Adsorptive separation of Xe/Kr using nanoporous carbons in the presence of I2 and CH3I

Abstract

• Better Xe/Kr separation performance achieved in CNTs than amorphous carbons. • The presence of I 2 and CH 3 I excludes the adsorption of Xe/Kr completely. • Adequate adsorption of CH 3 I and high CH 3 I/I 2 selectivity in (6, 6) CNT. • High adsorption of I 2 and high I 2 /CH 3 I selectivity in (15, 15) CNT. • Enhanced amorphization reduces the adsorption kinetics significantly. Grand canonical Monte Carlo (GCMC) and molecular dynamic (MD) simulations were systematically conducted to reveal the influence of volatile radionuclides, I 2 and CH 3 I, on the adsorption of Xe/Kr/N 2 mixtures in well-shaped carbon nanotubes (CNTs), stratified activated carbon fiber (ACF-15) and completely disordered silicon carbide derived carbon (SiC-DC). In the absence of radioactive impurities, the (6, 6) CNT with a pore size of 0.81 nm achieves adequately high adsorption of Xe (0.37 mol/kg) and Xe/Kr selectivity (45.3), presenting significantly superior performance than other CNTs and amorphous carbons. Albeit enhancing the amorphization of nanoporous carbons hardly impacts the sorption capacity, it hinders the adsorption kinetics dramatically by introducing the energy barriers to diffusion.

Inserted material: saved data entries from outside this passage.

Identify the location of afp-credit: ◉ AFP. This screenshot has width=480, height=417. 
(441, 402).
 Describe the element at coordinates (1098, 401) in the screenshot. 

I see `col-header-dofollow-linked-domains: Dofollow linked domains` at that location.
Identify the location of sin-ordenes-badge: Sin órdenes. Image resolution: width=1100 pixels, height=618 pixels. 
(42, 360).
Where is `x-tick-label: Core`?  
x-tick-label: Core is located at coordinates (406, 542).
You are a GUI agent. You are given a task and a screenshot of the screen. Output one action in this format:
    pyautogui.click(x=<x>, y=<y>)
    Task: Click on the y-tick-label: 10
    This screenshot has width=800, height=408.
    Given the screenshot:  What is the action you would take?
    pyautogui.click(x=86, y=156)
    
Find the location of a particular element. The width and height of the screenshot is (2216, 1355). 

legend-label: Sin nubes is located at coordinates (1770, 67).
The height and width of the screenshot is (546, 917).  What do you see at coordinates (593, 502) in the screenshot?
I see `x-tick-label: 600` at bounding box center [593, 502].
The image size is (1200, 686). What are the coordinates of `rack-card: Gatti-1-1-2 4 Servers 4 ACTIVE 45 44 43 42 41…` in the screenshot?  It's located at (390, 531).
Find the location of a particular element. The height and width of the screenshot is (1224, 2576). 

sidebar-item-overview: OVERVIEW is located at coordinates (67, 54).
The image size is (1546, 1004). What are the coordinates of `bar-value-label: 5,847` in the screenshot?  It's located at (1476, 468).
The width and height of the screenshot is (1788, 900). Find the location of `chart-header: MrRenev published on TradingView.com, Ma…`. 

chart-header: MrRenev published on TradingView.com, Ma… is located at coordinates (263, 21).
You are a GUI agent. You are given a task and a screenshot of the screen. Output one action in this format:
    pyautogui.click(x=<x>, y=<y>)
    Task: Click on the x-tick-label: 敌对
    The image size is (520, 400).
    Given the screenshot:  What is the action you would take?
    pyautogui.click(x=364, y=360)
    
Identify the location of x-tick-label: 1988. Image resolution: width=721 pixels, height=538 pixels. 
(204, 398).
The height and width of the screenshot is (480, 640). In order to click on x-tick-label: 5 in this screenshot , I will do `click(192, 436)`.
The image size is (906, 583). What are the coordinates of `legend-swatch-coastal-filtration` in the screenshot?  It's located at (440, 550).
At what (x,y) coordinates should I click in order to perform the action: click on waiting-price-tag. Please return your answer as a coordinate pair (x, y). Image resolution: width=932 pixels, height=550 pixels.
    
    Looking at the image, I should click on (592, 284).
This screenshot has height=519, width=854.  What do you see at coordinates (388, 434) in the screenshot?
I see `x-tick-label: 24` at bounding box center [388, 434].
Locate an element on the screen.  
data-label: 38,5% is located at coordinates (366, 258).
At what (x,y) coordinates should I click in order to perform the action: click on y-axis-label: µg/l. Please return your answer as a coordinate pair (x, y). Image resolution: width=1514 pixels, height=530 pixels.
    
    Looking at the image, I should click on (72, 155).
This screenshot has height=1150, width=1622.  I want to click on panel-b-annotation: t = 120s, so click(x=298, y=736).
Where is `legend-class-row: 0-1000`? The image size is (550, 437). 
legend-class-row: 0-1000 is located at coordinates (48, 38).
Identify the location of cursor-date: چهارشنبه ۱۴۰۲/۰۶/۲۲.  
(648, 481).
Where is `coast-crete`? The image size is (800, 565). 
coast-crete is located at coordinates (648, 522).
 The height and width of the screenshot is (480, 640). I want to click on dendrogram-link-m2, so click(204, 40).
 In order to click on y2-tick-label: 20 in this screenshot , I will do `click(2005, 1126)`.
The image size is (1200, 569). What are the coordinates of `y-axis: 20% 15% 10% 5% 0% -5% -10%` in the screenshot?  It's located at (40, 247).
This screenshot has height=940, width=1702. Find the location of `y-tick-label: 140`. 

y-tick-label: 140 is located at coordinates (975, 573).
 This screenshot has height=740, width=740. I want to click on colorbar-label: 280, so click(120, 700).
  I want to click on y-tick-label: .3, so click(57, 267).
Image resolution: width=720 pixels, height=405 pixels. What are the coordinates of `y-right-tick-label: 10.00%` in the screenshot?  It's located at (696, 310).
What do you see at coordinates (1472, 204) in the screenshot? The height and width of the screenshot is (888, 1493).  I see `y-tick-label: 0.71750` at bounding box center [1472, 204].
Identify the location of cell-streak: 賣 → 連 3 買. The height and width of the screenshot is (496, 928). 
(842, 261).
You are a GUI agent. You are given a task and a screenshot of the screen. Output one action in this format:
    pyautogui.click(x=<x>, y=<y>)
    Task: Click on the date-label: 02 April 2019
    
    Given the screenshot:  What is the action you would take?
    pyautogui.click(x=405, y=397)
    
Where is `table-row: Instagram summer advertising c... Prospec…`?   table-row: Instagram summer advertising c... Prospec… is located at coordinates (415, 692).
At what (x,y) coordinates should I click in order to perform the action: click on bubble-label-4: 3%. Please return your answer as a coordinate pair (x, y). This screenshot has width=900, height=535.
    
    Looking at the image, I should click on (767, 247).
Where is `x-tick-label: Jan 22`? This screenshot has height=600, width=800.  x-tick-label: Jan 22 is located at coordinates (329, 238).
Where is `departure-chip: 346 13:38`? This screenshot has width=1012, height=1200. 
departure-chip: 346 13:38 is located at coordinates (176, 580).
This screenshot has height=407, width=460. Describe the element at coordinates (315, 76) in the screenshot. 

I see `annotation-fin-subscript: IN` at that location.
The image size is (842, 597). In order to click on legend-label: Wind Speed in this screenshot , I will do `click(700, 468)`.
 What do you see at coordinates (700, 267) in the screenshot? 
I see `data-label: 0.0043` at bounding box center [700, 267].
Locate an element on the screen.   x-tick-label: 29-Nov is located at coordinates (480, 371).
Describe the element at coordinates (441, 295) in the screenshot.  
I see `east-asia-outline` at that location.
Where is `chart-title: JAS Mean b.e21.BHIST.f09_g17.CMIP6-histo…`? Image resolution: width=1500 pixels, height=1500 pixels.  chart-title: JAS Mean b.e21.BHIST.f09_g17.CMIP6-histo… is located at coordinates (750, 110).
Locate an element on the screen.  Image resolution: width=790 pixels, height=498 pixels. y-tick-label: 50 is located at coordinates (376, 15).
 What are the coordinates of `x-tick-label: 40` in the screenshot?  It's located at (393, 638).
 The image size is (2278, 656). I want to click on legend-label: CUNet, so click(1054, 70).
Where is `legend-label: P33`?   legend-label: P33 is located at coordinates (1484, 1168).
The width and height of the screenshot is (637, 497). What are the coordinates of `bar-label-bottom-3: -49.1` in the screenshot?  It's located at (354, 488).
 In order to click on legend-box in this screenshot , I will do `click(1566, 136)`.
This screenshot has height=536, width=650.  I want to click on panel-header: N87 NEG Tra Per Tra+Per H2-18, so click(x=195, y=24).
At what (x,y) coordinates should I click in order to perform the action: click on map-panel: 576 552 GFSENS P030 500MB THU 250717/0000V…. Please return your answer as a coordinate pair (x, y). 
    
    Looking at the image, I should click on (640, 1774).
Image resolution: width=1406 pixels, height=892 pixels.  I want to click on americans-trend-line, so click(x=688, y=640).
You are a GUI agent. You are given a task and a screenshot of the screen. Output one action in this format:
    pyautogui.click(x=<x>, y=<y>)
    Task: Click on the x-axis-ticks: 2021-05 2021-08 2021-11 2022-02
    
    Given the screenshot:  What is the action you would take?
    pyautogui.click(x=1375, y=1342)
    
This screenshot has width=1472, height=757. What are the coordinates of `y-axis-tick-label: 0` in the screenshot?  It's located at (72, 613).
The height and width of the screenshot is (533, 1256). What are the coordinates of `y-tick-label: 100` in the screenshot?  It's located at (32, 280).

However, when either I 2 or CH 3 I presents in the gas phase, the adsorptions of Xe and Kr are severely excluded in nanoporous carbons due to the dominant adsorption of I 2 and CH 3 I. For the Xe/Kr/N 2 /I 2 /CH 3 I mixture, the intense competitive adsorption occurs between I 2 and CH 3 I in nanoporous carbons. It is found while the (6, 6) CNT demonstrates the greatest potential on separating CH 3 I from the quinary mixture, the (15, 15) CNT achieves the best performance on separating I 2 among the carbon structures considered.